Boston, MA - After fickle winds attempted to trounce Joe Harris' spirit for a few slow days at sea, the imminence of his Boston home quickly turned the pain to profit as he approached The Transat finish line at Deer Island Light. The winds grew, and Wells Fargo-American Pioneer seemed to spread her wings and fly towards home. Harris crossed The Transat finish line at 11:21 p.m. local time just off the Deer Island Light in Boston Harbor for a 2nd place victory in the 50-foot monohull class. He was elated, tired, joyous and relieved.
"This has been an incredible race," said Harris from the deck of Wells Fargo-American Pioneer moments after crossing the line. "It feels really wonderful to have stretched my limits as an individual, exploring the vast extremes that solo ocean racing inherently presents. Now I know I can do it, and I look forward to the miles ahead."
Approaching Boston at night while tired, anxious and alone is no fun. There is traffic on the water, with shipping lanes and the shore to concern a solo sailor. Joe Harris experienced an immensely fast approach, speeding along at 16+ knots. No doubt Harris was egged-on by the thought of seeing his two young sons, one of which is on the cusp of taking his first steps.
During the Transat race Harris spent more than 16 nights at sea in the treacherous North Atlantic, encountering everything from 50+ knots of wind to dead calm. The Transat is a race of extremes, an environment which Harris will embrace as he prepares himself and the boat for the upcoming calendar of solo races he plans to enter.

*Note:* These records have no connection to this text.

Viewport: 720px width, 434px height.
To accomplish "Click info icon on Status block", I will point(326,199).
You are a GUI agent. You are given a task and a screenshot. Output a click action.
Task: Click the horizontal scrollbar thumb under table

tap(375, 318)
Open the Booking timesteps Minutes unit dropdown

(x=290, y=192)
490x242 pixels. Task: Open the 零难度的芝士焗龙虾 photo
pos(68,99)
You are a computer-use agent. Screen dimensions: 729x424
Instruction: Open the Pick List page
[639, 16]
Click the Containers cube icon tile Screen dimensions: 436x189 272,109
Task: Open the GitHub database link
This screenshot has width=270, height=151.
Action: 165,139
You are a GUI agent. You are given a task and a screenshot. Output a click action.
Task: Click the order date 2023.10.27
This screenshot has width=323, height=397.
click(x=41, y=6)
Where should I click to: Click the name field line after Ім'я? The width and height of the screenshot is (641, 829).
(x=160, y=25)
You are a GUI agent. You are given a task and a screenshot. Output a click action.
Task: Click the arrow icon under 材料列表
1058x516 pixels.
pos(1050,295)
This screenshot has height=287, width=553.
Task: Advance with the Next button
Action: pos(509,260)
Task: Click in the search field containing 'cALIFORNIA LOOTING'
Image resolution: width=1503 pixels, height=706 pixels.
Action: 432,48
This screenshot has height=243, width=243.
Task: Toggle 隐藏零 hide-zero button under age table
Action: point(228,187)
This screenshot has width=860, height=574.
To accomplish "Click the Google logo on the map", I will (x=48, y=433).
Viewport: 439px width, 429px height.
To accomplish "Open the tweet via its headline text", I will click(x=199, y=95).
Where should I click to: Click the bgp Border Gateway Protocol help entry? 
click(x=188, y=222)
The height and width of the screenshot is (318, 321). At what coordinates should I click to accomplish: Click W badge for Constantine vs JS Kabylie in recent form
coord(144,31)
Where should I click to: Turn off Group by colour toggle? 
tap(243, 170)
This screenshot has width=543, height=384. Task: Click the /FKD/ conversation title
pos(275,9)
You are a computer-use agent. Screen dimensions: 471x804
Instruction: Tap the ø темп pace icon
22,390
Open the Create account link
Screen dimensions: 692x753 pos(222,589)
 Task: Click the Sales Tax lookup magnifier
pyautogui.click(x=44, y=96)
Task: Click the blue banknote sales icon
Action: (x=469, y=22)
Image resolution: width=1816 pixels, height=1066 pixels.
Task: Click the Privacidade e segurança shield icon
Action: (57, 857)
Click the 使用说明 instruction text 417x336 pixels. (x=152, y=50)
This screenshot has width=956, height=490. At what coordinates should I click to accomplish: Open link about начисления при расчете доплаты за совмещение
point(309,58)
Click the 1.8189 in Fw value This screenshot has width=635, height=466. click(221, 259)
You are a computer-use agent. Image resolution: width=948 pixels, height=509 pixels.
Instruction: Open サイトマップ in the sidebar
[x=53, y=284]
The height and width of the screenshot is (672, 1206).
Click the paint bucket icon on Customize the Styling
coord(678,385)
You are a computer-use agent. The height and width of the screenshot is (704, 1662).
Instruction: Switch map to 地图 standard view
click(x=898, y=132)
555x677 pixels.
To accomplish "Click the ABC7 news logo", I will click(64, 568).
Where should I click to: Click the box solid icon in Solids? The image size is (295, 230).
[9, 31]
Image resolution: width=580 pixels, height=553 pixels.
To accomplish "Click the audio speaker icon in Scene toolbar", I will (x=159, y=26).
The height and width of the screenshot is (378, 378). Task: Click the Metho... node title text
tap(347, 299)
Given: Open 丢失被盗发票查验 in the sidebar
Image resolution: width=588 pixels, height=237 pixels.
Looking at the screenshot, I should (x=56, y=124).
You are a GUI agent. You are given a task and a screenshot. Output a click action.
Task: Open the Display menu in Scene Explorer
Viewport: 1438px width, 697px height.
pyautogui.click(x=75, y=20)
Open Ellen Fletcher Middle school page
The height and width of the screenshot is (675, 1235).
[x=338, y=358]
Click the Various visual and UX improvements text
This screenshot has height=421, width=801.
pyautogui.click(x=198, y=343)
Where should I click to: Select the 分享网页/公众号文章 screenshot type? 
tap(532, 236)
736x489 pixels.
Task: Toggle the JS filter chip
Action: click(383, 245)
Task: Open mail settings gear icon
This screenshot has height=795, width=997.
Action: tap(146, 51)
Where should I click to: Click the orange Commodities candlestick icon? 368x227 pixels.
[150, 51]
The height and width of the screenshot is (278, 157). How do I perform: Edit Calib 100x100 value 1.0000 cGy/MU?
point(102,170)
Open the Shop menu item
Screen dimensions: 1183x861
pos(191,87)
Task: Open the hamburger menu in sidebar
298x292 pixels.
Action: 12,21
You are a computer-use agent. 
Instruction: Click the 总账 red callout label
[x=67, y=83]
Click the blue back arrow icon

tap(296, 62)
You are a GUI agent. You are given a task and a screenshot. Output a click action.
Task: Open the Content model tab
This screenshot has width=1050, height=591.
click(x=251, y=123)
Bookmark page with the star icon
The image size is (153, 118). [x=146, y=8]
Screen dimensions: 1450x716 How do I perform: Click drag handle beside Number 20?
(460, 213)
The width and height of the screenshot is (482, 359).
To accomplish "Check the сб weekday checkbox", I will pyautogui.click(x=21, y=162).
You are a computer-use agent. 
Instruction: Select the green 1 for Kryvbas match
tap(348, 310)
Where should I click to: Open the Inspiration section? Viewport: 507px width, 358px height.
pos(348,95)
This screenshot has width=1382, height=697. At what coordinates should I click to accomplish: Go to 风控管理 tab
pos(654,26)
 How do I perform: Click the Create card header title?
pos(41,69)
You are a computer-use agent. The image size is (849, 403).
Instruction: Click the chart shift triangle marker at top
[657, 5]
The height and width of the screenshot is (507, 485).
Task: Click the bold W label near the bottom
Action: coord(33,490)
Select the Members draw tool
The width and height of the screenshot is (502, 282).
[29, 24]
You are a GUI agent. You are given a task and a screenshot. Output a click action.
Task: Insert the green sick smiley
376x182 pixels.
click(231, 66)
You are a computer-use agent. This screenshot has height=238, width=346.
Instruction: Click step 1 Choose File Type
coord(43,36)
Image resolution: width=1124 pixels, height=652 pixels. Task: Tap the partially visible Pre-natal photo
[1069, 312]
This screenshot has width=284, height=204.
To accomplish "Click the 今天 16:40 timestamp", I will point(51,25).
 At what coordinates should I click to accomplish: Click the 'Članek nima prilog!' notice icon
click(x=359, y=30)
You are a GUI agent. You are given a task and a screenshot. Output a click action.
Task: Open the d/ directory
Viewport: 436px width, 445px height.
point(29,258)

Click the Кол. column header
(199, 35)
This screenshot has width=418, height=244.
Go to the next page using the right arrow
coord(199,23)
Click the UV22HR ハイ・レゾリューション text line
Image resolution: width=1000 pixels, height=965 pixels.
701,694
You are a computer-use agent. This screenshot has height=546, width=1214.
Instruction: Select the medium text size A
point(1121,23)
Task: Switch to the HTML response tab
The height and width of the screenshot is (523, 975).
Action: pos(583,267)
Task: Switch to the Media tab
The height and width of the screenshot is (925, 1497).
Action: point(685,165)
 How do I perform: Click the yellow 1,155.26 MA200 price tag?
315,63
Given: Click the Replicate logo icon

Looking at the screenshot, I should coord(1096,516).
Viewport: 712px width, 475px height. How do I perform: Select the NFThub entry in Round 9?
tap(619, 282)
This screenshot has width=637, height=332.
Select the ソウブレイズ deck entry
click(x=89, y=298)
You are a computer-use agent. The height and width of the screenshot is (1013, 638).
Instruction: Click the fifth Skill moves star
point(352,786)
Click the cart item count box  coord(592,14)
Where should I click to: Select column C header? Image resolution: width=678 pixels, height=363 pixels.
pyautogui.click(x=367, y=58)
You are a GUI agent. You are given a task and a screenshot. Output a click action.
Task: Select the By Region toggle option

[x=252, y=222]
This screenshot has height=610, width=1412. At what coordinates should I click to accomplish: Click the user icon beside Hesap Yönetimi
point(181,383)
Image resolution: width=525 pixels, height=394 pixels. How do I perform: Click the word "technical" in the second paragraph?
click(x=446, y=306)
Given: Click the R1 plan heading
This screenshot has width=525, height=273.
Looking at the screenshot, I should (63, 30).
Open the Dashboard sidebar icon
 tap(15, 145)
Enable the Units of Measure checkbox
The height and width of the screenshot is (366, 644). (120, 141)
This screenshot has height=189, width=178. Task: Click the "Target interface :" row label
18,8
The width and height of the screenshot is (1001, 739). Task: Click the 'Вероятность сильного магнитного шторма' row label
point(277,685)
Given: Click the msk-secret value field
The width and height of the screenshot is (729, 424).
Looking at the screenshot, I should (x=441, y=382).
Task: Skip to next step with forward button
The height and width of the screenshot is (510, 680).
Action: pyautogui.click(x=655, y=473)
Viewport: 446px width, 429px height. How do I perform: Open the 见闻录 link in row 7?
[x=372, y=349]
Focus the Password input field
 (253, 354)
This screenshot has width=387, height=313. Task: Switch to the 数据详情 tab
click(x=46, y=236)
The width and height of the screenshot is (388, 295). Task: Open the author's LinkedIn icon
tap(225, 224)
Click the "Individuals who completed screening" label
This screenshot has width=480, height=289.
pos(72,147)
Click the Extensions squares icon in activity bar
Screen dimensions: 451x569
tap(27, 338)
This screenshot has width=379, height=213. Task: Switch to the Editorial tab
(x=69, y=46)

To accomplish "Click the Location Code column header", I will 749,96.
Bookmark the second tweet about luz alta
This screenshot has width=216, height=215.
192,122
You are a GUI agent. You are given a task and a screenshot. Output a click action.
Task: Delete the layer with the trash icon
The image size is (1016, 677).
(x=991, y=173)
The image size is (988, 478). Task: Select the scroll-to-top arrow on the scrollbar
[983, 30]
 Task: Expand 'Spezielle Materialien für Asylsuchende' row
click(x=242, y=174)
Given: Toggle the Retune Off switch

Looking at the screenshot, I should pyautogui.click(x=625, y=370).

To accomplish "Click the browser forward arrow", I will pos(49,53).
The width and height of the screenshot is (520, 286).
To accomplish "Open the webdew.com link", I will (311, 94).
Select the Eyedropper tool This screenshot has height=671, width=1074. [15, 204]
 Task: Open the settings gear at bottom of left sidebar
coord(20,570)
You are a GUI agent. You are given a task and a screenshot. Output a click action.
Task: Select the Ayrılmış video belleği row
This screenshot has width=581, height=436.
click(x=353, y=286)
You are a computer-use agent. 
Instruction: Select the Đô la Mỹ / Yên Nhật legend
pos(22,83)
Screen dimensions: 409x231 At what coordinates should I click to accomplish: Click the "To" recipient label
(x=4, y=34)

The Transat is merely Harris' first foray into the competitive world of professional offshore solo sailing. His lifelong dream is to sail around the world alone, and his sights are set on the 5-Oceans competition of 2006-7, a grueling 28,000 mile race around the globe alone. His plan is to continue competing in a variety of solo and short-handed events such as the Transat Jacques Vabre, Bermuda 1-2 and Marblehead-Halifax, in preparation for the grand challenge of 5-Oceans (previously called Around Alone). His intent is clear and he has purchased a proven racing machine for the task, a boat that won the 2002-3 edition of the race in Class II.
To view written dispatches and photos from Wells Fargo-American Pioneer during The Transat, please visit www.gryphonsolo.com. Photos are available upon request.
A press conference featuring Joe Harris and the other two American entries in The Transat will occur on Thursday, June 17 at 2:00 p.m. at the Pavilion located behind the Boston Harbor Hotel.
In The Transat race each sailor skippers his or her craft alone from Plymouth, England to Boston, Massachusetts. The race is known as the oldest and most prestigious solo sailing race in the world and only the most serious sailors with the highest proven stamina and mental toughness venture to participate in this extreme challenge. This race is the original, and arguably the toughest of trans-ocean races, taking competitors nearly 3,000 miles upwind across the treacherous, North Atlantic.
Joe Harris, 44, is an accomplished businessman and experienced sailor who has set his sites on competing in several professional offshore races including the grand task of 5-Oceans, a solo race around the globe previously known as Around Alone. Harris currently holds the position of Chief Financial Officer at New Boston Fund, a $1.5 billion real estate investment and development company. His primary sponsors include Wells Fargo Bank, Goulston & Storrs, and New Boston Fund. He is also a husband and father of two young boys.